A Drash on My Birth Parsha: Matot–Masei
Part of the ‘On Second Thought’ series

By: Ezra Nadav
On 26 July 1979 (2 Av 5739), I entered the world. In Jewish tradition, every life begins with a portion of Torah: a parsha and haftarah tied to the week we are born. Mine is Matot–Masei, a double portion recounting vows, promises, and forty-two wilderness journeys. Its companion, the haftarah from Jeremiah, speaks with searing honesty about a people who wandered far from their source, yet ends with a note of hope: “Will you not from this time call to Me, ‘My Father, the guide of my youth?’” (Jeremiah 3:4).
These texts are not just ancient words. They are mirrors. And when I hold them up to my own life, I find an uncanny reflection.
Journeys and Detours
Masei lists every place Israel camped in the wilderness — each stop named, even if it was only for a night. The Torah seems to say: every stage matters, even the hard ones.
I think of my own forty-two journeys, or perhaps more. When Hurricane Katrina forced me to evacuate, my life derailed overnight. Home washed away, roots pulled up, I found myself wandering academically and personally.
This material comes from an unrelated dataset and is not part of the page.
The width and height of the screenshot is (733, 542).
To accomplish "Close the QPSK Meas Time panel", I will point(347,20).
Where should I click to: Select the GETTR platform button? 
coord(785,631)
What should have been a straightforward degree became a six-year odyssey, stitched together by persistence and survival.
The Torah doesn’t hide the messy path of its people. Neither can I. My journey has been defined less by straight lines and more by detours — some chosen, many forced.
Living in a Foreign Land
Years later, I moved to Australia. English may be a shared base language, but culture has its own dialects. Customs trip you up in unexpected ways. Humor doesn’t always translate. Even everyday interactions remind you: you are a foreigner.
Here too, I hear the echo of Masei: Israel standing on the border of the land, knowing it is both home and not-yet-home. The challenge is not just arrival but learning to live inside a landscape that reshapes you.
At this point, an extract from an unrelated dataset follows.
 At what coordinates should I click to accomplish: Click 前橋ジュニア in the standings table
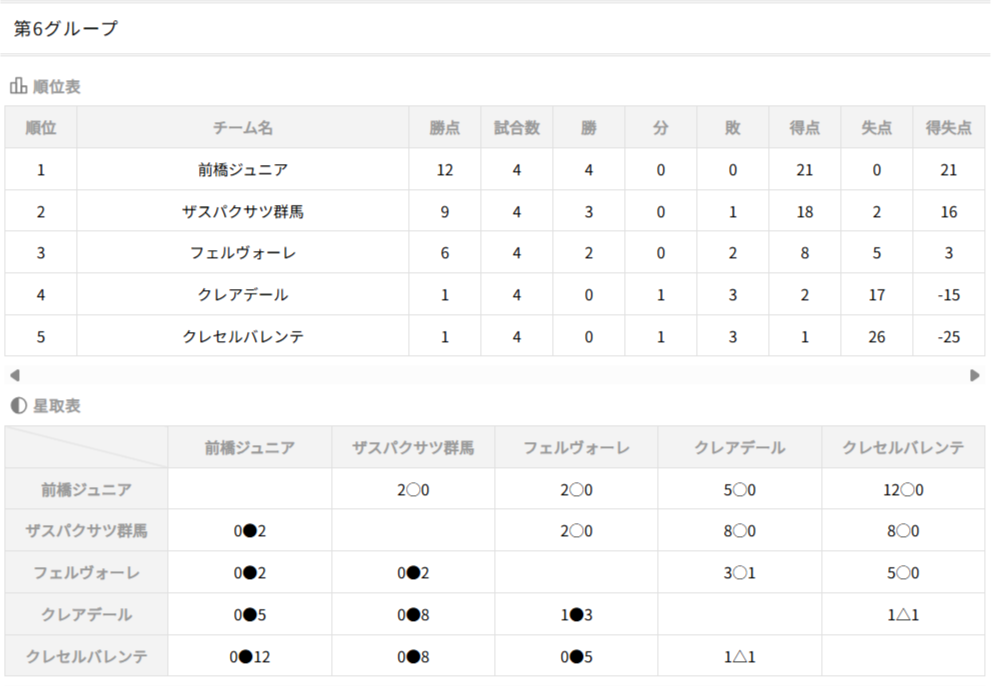(243, 170)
And there is Matot as well: the portion of vows. Words matter. In a new country, every word carries weight — spoken with a different accent, received with assumptions you can’t always control. What does it mean to make promises, to keep your word, when the very language feels unsteady beneath you?
The Haftarah’s Edge
Jeremiah does not pull punches. He names betrayal, misdirection, and loss. Reading his words alongside my own story, I feel the sting: the times I have wandered, the moments I wondered if I was building anything lasting at all.
But the tradition insists that we don’t end there. We skip Jeremiah’s harshest verses and close instead with a possibility of return: “My Father, the guide of my youth.” The editors of our lectionary seem to be saying: despair is real, but it cannot have the final word.

Longing for Return
Lately I have felt the pull back to the land of my birth — to Austin, to New Orleans, to America. And yet I hesitate. Have I outgrown it? Or has it outgrown me? To return is to risk discovering that what once felt like home has become foreign ground.
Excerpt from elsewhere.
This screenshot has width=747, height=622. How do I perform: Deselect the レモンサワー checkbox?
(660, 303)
This is Jeremiah’s question, too: Can we return? Will home receive us? Will we still recognize one another? The answer isn’t simple. Return is always laced with fear. But the haftarah insists on one truth: God urges Israel to call out anyway — to risk relationship, to believe that being received again is still possible.
The Drash of a Life
So what do my parsha and haftarah say to me, born in their week?
They tell me that every stage of my journey matters, even the ones that felt like waste or exile. They remind me that words — promises — have power, even when spoken in a foreign accent. They warn me that forgetting who I am and where I come from can be dangerous. But most of all, they teach me that despair is not the end of the story.
Perhaps this is the spiritual DNA I carry from 2 Av 5739: to live as one always on a journey, never quite settled, yet always moving toward hope — toward a return that is never impossible.